Investigating of the occurrence of pathogenic viruses in drinking water sources and their reduction efficiencies in drinking water treatment processes by applying novel virus quantification and concentration methods

To control waterborne diseases and to ensure a stable supply of safe drinking water, it is essential to understand the occurrence of pathogenic viruses in drinking water sources and their removal efficiencies in drinking water treatment processes. Dr. Shirasaki improved and optimized a method that combines a photoreactive intercalating dye, which is used to determine whether bacteria are alive or dead, with a PCR*1 method1 for virus quantification, and developed a novel virus concentration method using two membranes, making it possible to investigate the occurrence of pathogenic viruses and to discuss the presence or absence of infectious viruses in drinking water sources. By applying the developed virus concentration method to water samples collected at actual drinking water treatment plants, he successfully evaluated the virus treatment properties in full-scale drinking water treatment processes.
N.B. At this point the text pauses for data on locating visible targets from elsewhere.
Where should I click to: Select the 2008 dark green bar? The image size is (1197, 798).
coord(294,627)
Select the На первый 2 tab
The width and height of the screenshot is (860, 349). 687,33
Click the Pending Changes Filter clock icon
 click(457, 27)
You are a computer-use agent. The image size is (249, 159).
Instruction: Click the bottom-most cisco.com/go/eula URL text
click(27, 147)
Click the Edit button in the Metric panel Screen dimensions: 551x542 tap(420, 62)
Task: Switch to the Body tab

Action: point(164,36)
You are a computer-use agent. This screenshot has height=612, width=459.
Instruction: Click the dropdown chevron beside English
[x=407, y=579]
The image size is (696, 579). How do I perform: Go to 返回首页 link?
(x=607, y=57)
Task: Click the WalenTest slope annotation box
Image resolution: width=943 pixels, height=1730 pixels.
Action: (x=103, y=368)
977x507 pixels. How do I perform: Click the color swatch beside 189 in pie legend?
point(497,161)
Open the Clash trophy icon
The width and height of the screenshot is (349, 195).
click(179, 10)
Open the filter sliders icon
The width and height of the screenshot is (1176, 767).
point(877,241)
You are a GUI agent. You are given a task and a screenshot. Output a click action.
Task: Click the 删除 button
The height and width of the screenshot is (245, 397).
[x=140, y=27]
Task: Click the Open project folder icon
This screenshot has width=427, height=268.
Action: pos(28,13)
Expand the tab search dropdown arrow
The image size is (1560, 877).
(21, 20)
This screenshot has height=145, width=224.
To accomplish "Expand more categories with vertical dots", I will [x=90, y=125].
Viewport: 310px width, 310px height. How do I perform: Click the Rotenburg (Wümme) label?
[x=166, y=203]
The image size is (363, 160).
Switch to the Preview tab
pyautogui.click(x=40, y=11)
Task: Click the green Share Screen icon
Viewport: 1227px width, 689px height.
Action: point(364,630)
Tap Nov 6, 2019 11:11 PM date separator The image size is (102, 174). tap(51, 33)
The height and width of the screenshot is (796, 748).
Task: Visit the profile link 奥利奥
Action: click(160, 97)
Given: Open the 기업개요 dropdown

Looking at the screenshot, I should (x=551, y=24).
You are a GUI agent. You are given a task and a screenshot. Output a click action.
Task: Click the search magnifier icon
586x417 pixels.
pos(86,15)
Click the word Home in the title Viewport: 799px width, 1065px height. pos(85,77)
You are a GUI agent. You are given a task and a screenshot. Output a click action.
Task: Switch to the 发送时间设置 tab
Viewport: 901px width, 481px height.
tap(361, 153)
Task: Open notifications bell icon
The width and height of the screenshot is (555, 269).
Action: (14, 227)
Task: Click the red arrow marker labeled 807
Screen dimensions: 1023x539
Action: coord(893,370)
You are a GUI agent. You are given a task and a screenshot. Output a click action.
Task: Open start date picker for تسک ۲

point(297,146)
Furthermore, he prepared virus-like particles (VLPs)*2 of human norovirus, which is difficult to culture, and developed a method to quantify them in high sensitivity, and then successfully evaluated the removal efficiencies of human norovirus particles in drinking water treatment processes. This method is more time-efficient compared to the traditional culture method for human norovirus. In addition, he established a method for producing purified solutions of human sapovirus3 at high concentrations, and a method for evaluating its infectivity. As a result, he succeeded in understanding the removal and inactivation efficiencies of human sapovirus*3 in drinking water treatment processes ahead of the rest of the world.